Here are some key tips for running or attending a meeting…
- Have an agenda, know what it is, and stick to it. Optimally, the agenda is made available before the meeting so that attendees can prepare.
- Be punctual, starting and ending on time. This is sometimes difficult with back-to-back meetings, but it’s important that you arrive at the meeting on time and it’s also important that the coordinator end the meeting on time. Follow-up meetings or conversations can always be scheduled if it’s taking longer than expected to cover the agenda.
- Before you sign on to a virtual meeting, make sure you’re familiar with the platform. You may need to download or update the platform, so be prepared.
- Everyone should participate. Everyone invited to a meeting is there for a reason and should be given the opportunity to contribute. Speak your mind, but also encourage others to do so by asking for opinions and allowing for thoughtful responses. Don’t allow “elephants” in the room and sacrifice as many “sacred cows” (old ways of doing things that no one questions) as possible.
- Come with curiosity. Plan to find out more and collaborate instead of planning to bring the answer.
- Foster healthy conflict, attacking problems not people. Different opinions and perspectives are key to a good meeting. It’s often why you’re getting together. Many people are uncomfortable with conflict, but it can be handled in a calm and constructive way and facilitators who encourage healthy, open discussions often find that the team comes up with great new ideas and solutions. I love it when someone pushes me out of my stubbornly-held perspective and presents something that I never would have thought of. It’s like receiving a wonderful gift.
- If you’re the leader, be the last to speak. This will provide space, when problem solving, for people to present their unique ideas first, without the influence of trying to please or align with the leader.
- Understand that silence is agreement. If you don’t comment of something said or presented, everyone will assume that you agree with it, so speak your mind if you have a different opinion.
- Be fully present. Put your camera on. If you’re the meeting leader, request that everyone has their cameras on. We’re some of the few women in Flexography, so show your face! The more people see you, the better they feel they know you and will think of you if an opportunity or need comes up that you can help with. Focus on the meeting and actively participate. Show them that you’re engaged and knowledgeable.
- To mute or not to mute…This is dependent on the meeting. Respecting others by keeping background noise to a minimum may necessitate muting, but if the meeting is more conversational, keep your microphone on so that you are fully participating as you would if you were in person. If your microphone and camera are off, the meeting leader may feel that you are not participating, only observing. You’ll lose points for that.
- No sidebar conversations. This used to happen more in live meetings and usually involves two people quietly discussing the topic between themselves while the meeting is going on. The modern version of this is texting to have a side conversation. Any and all ideas that you have about the topic are worthy of discussing with the entire group. Speak up and throw it out there! This one is related to a pet peeve that I have about people who don’t express their opinions during the meeting, but wait to present them outside of the meeting afterwards. Ugh.

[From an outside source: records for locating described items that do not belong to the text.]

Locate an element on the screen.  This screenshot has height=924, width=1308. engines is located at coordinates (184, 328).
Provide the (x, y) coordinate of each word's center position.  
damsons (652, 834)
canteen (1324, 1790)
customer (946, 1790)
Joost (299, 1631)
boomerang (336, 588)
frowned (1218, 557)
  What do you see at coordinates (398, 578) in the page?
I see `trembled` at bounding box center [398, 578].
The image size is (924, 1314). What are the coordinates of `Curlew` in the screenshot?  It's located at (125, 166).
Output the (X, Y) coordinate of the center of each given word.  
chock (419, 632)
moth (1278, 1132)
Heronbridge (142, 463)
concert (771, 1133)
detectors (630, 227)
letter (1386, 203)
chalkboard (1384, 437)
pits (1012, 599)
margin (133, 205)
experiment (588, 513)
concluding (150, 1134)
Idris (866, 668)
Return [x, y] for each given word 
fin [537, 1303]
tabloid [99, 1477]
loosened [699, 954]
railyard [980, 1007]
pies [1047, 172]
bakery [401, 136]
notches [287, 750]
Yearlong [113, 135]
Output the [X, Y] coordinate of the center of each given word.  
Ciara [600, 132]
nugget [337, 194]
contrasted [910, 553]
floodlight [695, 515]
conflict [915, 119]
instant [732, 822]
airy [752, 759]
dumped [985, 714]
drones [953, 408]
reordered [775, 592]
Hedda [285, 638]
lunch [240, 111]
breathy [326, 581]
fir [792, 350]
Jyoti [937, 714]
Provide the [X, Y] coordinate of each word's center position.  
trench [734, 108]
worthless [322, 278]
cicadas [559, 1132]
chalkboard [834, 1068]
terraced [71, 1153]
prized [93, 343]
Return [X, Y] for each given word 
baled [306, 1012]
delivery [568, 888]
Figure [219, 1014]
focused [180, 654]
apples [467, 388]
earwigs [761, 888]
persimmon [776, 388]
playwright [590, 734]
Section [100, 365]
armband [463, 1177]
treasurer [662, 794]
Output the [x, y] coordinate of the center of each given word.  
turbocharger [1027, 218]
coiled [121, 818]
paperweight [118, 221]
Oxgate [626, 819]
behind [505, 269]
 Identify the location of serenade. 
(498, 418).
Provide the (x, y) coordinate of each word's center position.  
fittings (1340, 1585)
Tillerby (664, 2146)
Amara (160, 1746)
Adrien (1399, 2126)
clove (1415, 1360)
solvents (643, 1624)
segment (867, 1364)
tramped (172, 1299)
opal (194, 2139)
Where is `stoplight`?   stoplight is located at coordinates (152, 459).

- Be accountable. If you commit to something during the meeting, make sure you follow through. You will stand out for doing this!
- Do your follow-ups. Before you close the meeting, discuss when you’ll meet again and set a timeline for the follow-ups.
Remember that meetings are a great opportunity to market your ideas and abilities. You don’t need to be the meeting leader to shine as a leader in the meeting. Being fully engaged and open also make the meeting more interesting to you and you’ll get a lot more out of it which often comes in handy later. My father often told me,” If you’re not going to do something right, don’t do it at all.” Meetings can be a tremendous help to your career if handled correctly and a big detriment to your career if you don’t do them “right”.